In the next few weeks, you’ll hear from Phil, Daniel and guest writer for the month Kate Scott on their approach to big food & fibre strategy. For now, you’ll have to make do with me.
Here’s a strategy to double New Zealand’s primary sector over the next decade – none of which relies on telling our story better. I call it “40-30-10 & 20 to pump”. Terrible name aside, it’s a series of food & fibre investment portfolios ranging from safe to smart to risky, with a reserve fund to quickly reinforce winning bets. Let’s go through it.
The first 40% would be safe investments in the commodity sectors that keep the lights on. The expected gains from these investments would be small, but achievable, and will make a difference to many food & fibre people.
As an example, this would come in the form of continued investment in dairy and meat production efficiency – like pasture research, animal health science or market-led certification systems.
The next 30% would be smart investments. These would also focus on significantly increasing production, productivity and operating margins, by experimenting with more novel technology or market approaches.
This could include initiatives that capture additional value, like a programme to accelerate the development of Plant Variety Rights or protein equivalents like Lumina lamb. Another example would be High Density Growing Systems, like those emerging in our horticulture sector, which have the potential to double fruit yield per hectare whilst keeping operational costs low.
These investments wouldn’t be as safe or immediately achievable as the commodity plays, but offer the promise of significantly more value.
A large part of the “30% smart” play would focus on de-risking the adoption of technology like robotics or remote collars to improve productivity. For example, many primary sector businesses struggle to find people for manual tasks – so an incentive scheme would be trialled whereby New Zealand agri-tech companies would be paid minimum wage for every human hour they replace (to a point).
This would enable producers to invest more time in developing their people to upskill from doers to decision makers. For the “30% smart” portfolio to work, we’ll need fewer people mowing orchard lawns and more people experimenting with High Density Growing Systems. Fewer people getting the cows in and more people using precision data services to apply fertiliser, monitor biodiversity or certify their produce. A return would be expected from these investments within five years.
The final 10% would back a series of risky bets that, should they come through, would place New Zealand at the forefront of global agriculture. Given the relatively small investment, these areas must be chosen carefully and should leverage our strengths – like our deep knowledge of pastoral systems or our potential to produce an abundance of affordable, renewable energy.

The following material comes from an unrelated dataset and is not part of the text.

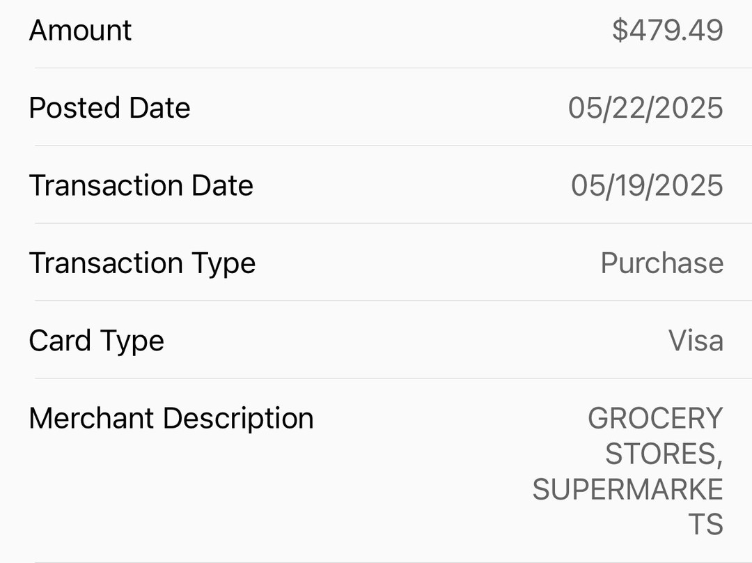Click the dollar sign in the amount
Image resolution: width=752 pixels, height=563 pixels.
pyautogui.click(x=620, y=30)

The government’s role would be to invest in chunky capital projects that unlock innovation, a good example being the Ruakura milk dryer in Hamilton – a big-ticket investment in dryer capacity that unlocked the ability for many innovative exports derived from sheep and goat milk.
The goal of the “10% risky” portfolio is to transition from bulky, low-value exports to high-value products that don’t require much (if any) shipping. Success would be measured by the weight of exports per dollar earned. We could be world leaders in the IP behind precision fermentation, reducing ruminant methane emissions or gene editing.
Investment in these areas acts as a natural hedge. If they succeed, we ride a new wave of innovation. If they don’t, we can continue to rely on our pastoral systems to prop up our exports. Better to disrupt ourselves than wait for someone else to do it to us.
Finally, the “20% to pump” fund would act as a reserve – ready to reinforce any success across the safe, smart and risky portfolios through rapid, global commercialisation of new breakthroughs.
As we gear up to double our exports over the next 10 years, we’ll need a strategy that covers all angles and keeps us at the front of market and technology changes. “40-30-10 & 20 to pump” might do the trick – but its first investment should be in finding a better name.